**Work instructions:** Every line from the beginning of the data through the line containing "Task: Click the orange dot above Human review" should be reproduced exactly, and no further lines should be output.

Saved data entries

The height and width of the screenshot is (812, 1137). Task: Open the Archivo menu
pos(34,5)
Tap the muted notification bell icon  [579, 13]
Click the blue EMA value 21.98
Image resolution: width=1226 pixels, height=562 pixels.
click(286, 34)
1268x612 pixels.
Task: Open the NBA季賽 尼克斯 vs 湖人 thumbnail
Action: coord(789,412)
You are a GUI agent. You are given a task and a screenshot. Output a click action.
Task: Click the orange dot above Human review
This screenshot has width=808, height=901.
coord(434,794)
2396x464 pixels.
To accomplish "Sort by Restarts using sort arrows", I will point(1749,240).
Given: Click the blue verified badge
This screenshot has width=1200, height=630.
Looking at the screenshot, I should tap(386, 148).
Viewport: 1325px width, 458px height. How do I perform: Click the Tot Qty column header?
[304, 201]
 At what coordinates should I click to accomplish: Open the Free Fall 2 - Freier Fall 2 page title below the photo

**Task solution:**
The height and width of the screenshot is (812, 1137). Task: Open the Archivo menu
pos(34,5)
Tap the muted notification bell icon  [579, 13]
Click the blue EMA value 21.98
Image resolution: width=1226 pixels, height=562 pixels.
click(286, 34)
1268x612 pixels.
Task: Open the NBA季賽 尼克斯 vs 湖人 thumbnail
Action: coord(789,412)
You are a GUI agent. You are given a task and a screenshot. Output a click action.
Task: Click the orange dot above Human review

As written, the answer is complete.